- _Instructions for the task_
Quote the lines below word for word, leaving out the pictures.

[Start of Supplied records]

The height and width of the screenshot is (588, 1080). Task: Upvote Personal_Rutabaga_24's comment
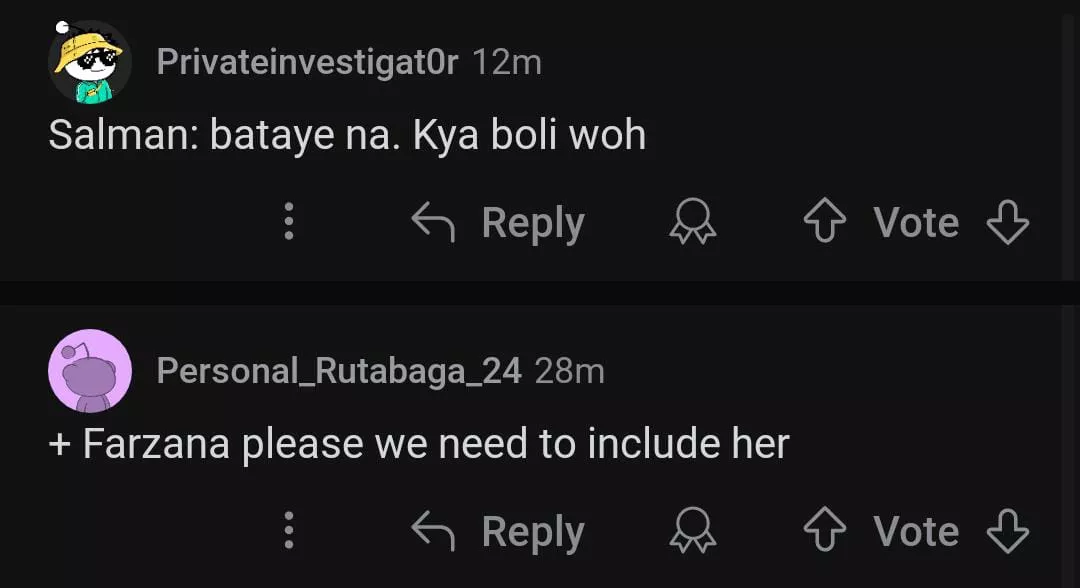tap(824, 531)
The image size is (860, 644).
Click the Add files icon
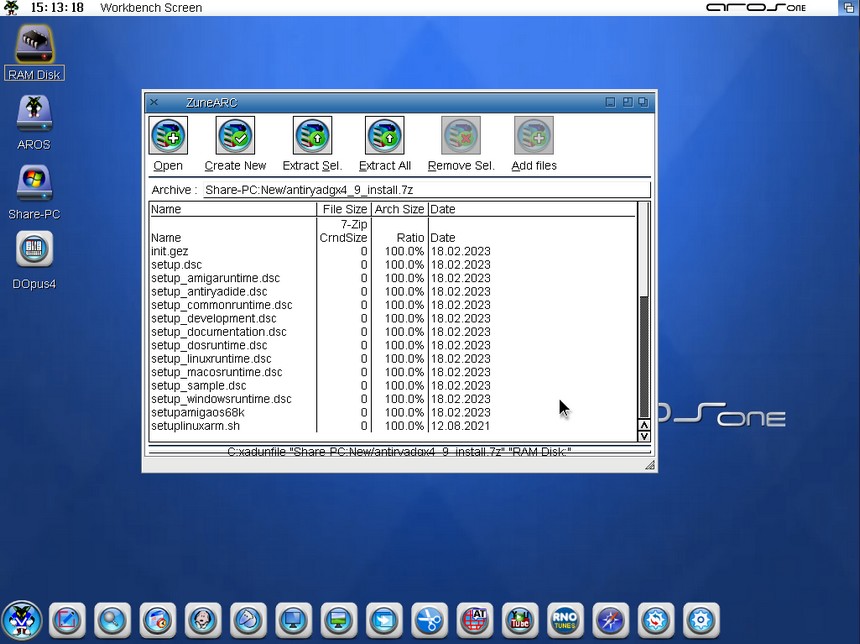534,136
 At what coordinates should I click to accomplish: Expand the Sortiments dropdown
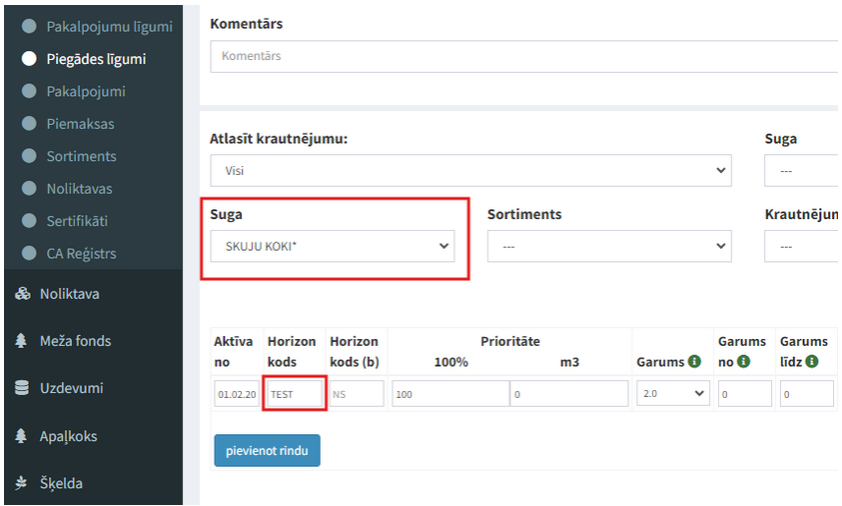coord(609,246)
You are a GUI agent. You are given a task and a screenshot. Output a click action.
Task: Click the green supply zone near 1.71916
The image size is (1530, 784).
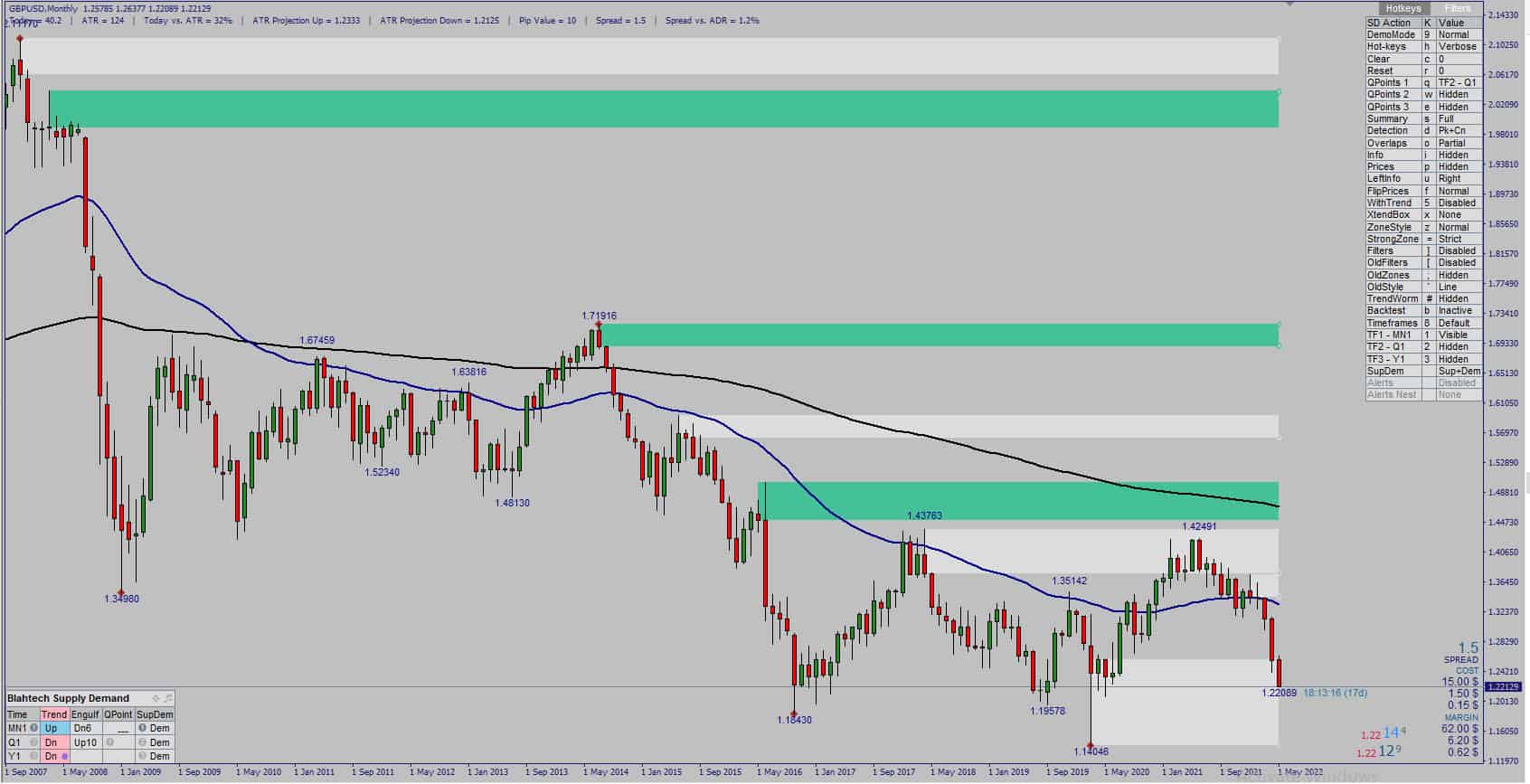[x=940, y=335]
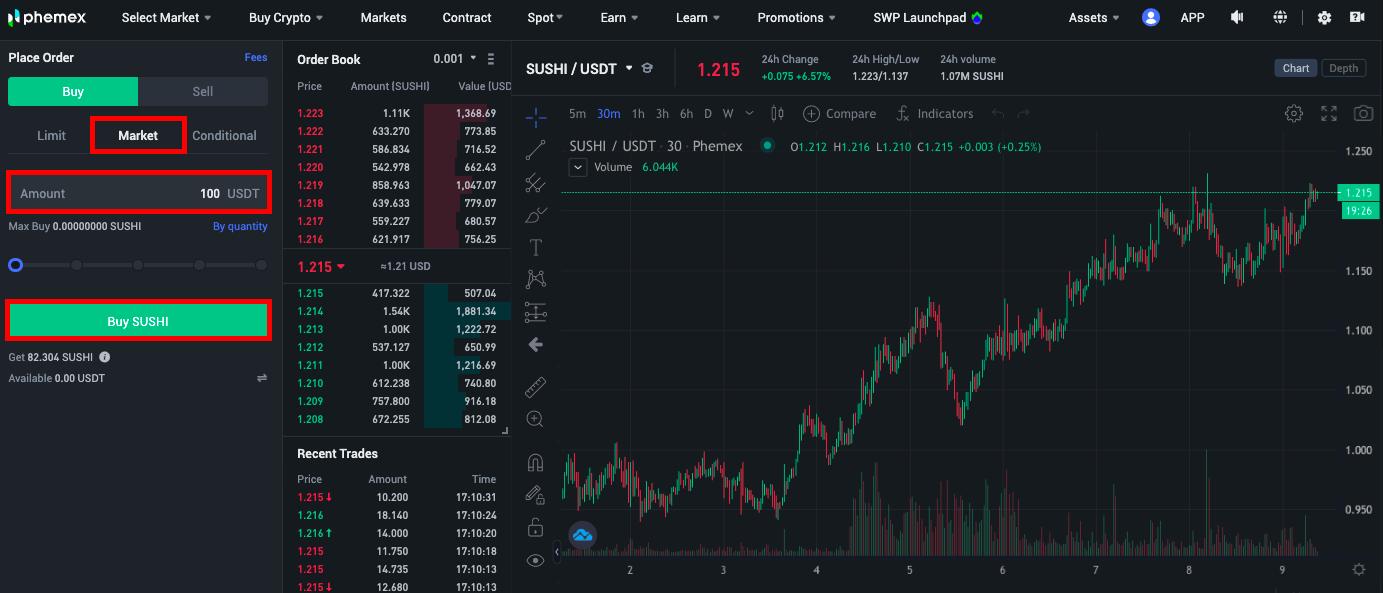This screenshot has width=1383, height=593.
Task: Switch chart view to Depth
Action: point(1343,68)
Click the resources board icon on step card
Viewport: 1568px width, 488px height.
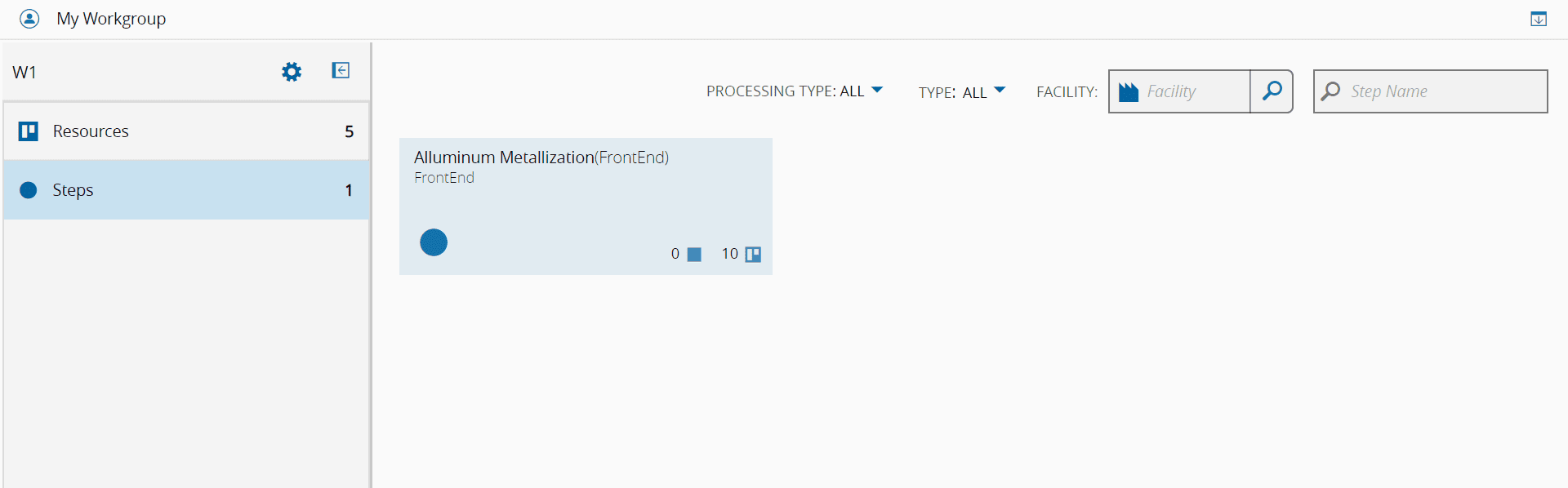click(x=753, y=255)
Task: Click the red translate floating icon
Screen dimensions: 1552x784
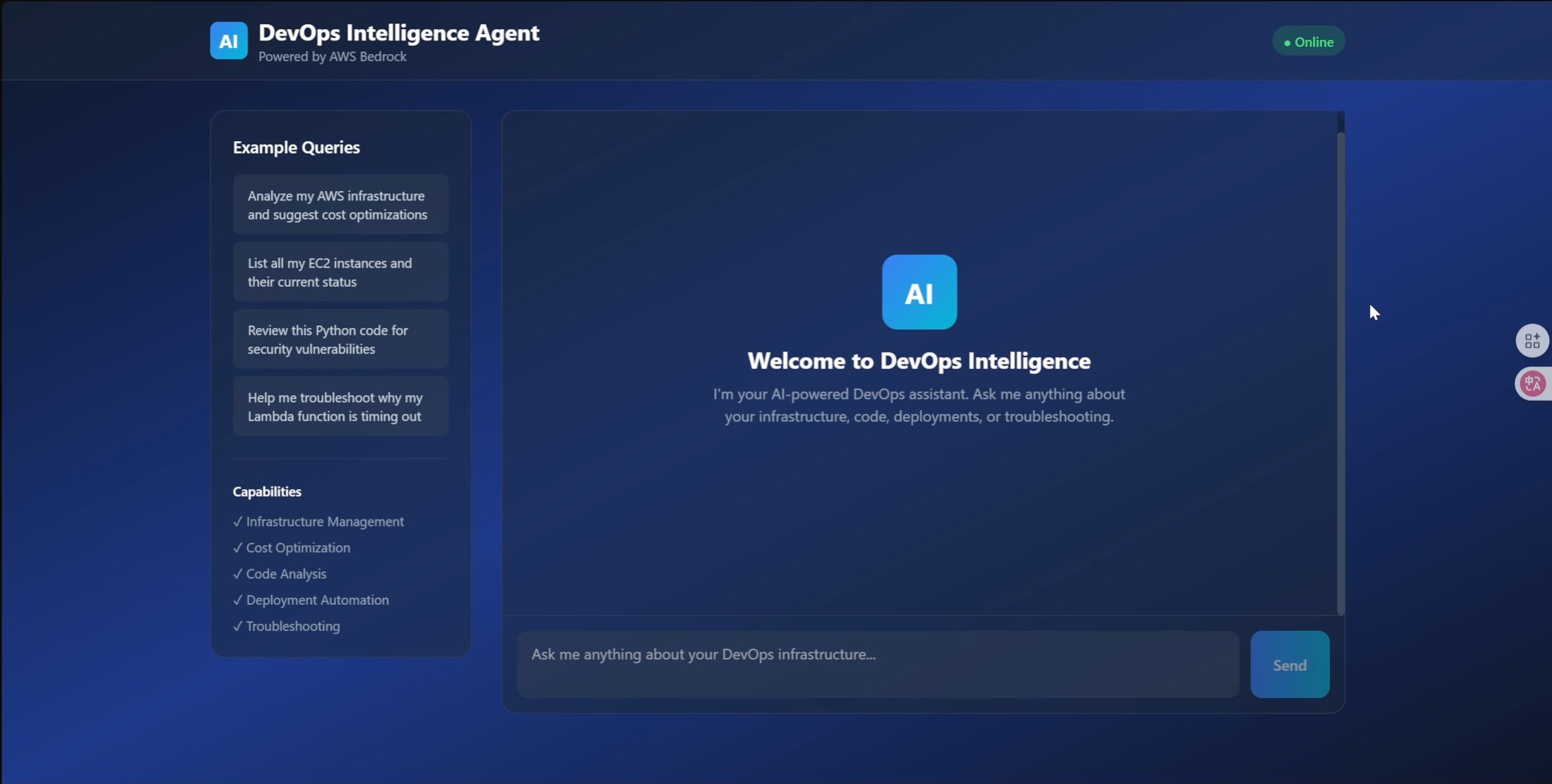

[End of Supplied records]

- _Right answer_
The height and width of the screenshot is (588, 1080). Task: Upvote Personal_Rutabaga_24's comment
tap(824, 531)
The image size is (860, 644).
Click the Add files icon
534,136
 At what coordinates should I click to accomplish: Expand the Sortiments dropdown
coord(609,246)
You are a GUI agent. You are given a task and a screenshot. Output a click action.
Task: Click the green supply zone near 1.71916
The image size is (1530, 784).
[x=940, y=335]
This screenshot has width=1383, height=593.
Task: Switch chart view to Depth
Action: point(1343,68)
Click the resources board icon on step card
Viewport: 1568px width, 488px height.
click(x=753, y=255)
Task: Click the red translate floating icon
Screen dimensions: 1552x784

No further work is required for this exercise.